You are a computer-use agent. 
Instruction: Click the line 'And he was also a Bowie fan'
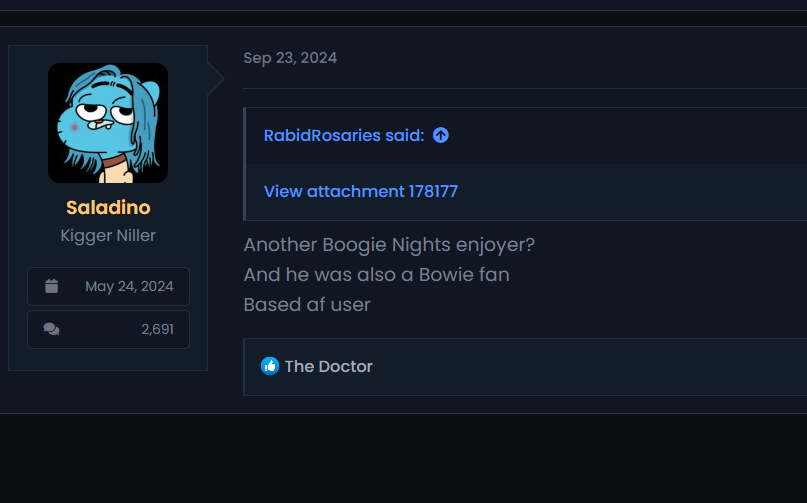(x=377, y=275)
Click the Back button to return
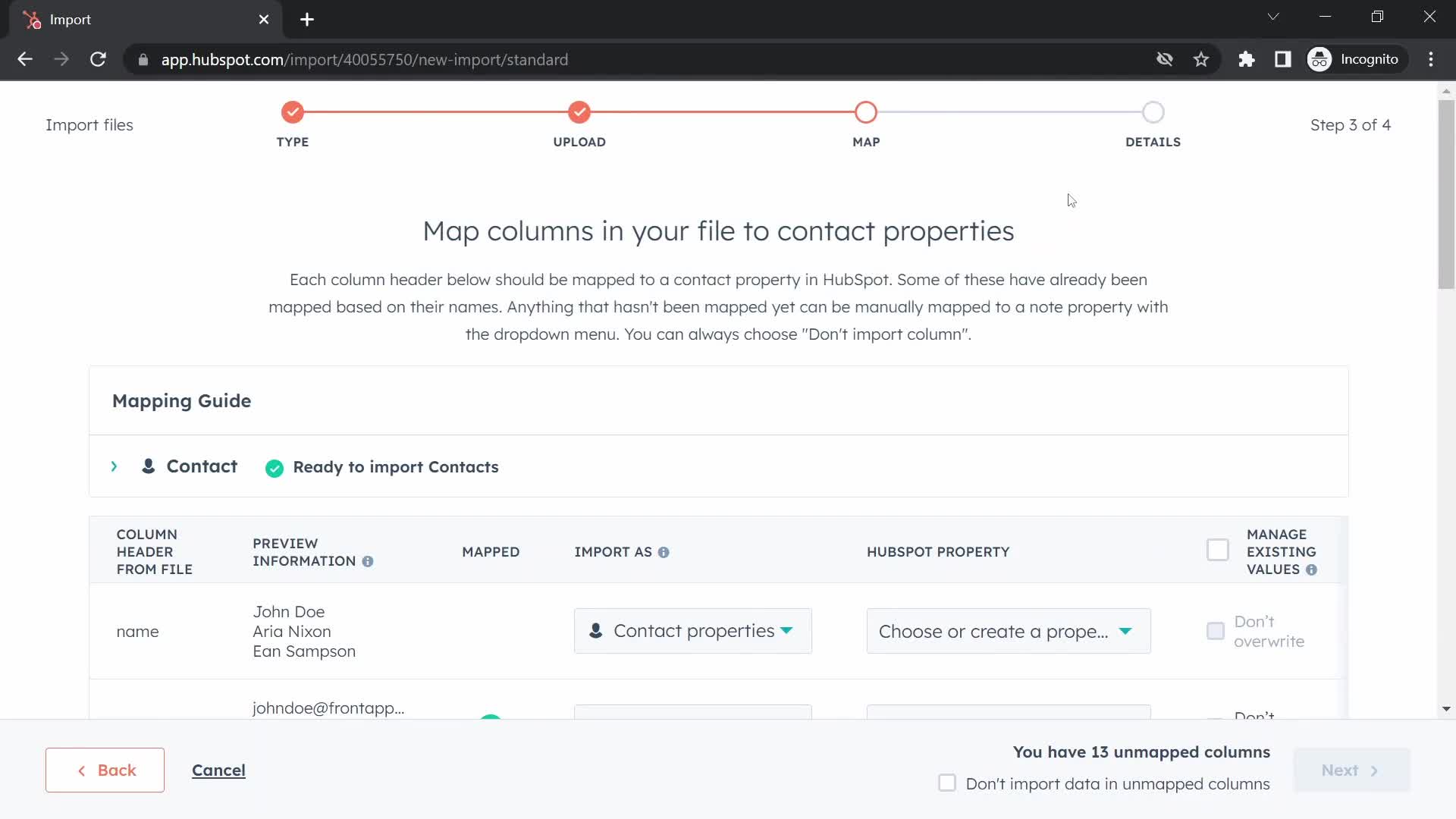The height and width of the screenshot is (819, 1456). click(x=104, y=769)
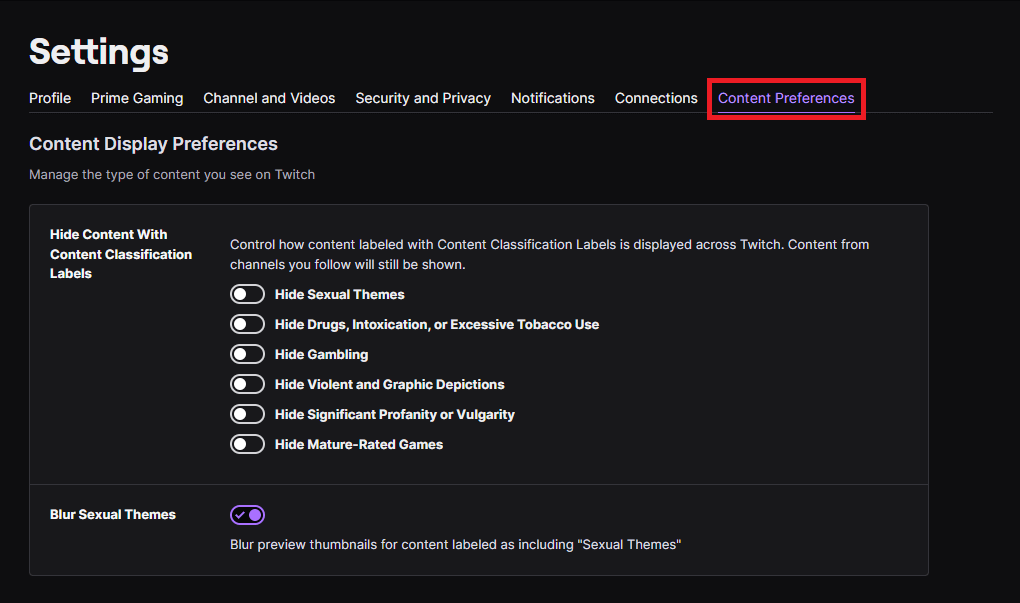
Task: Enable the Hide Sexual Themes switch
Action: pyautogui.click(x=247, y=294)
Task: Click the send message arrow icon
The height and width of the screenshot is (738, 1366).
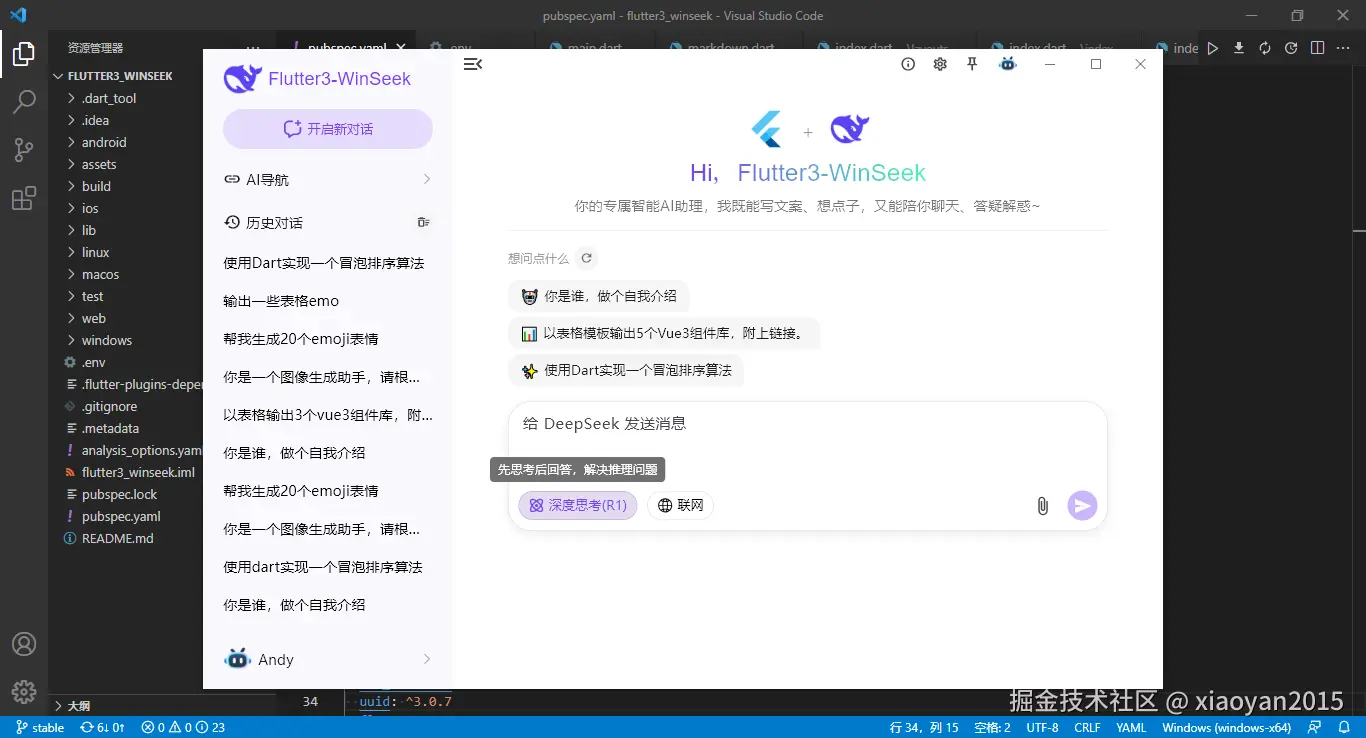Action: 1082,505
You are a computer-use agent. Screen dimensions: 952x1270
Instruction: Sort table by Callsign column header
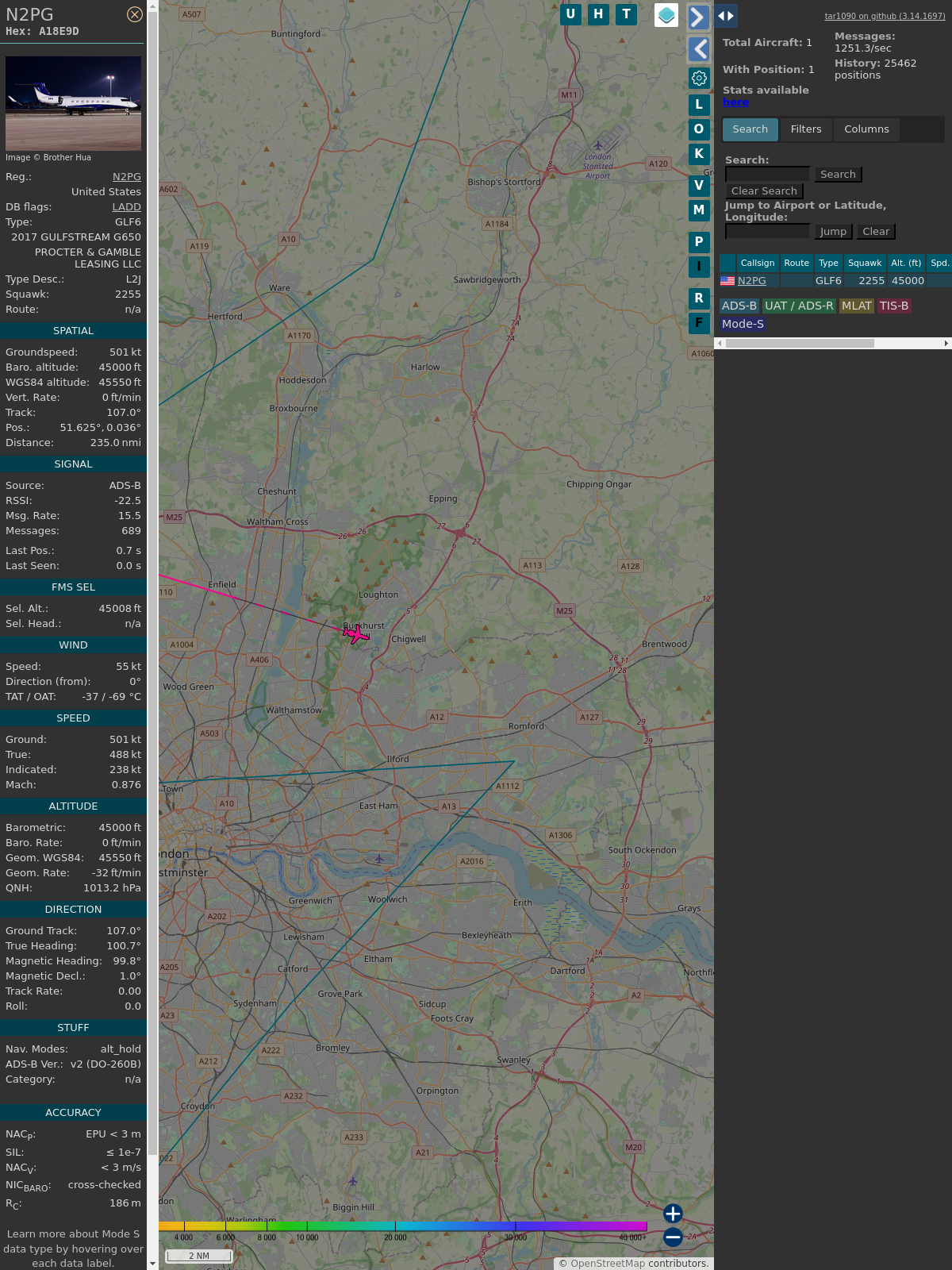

----

→ Exercise brief:
Once more, please print all the lines above exactly, without their pictures.

→ Exercise response:
You are a computer-use agent. 
Instruction: Click the line 'And he was also a Bowie fan'
(x=377, y=275)
Click the Back button to return
The height and width of the screenshot is (819, 1456). click(x=104, y=769)
Task: Enable the Hide Sexual Themes switch
Action: pyautogui.click(x=247, y=294)
Task: Click the send message arrow icon
The height and width of the screenshot is (738, 1366).
Action: 1082,505
You are a computer-use agent. Screen dimensions: 952x1270
Instruction: Sort table by Callsign column header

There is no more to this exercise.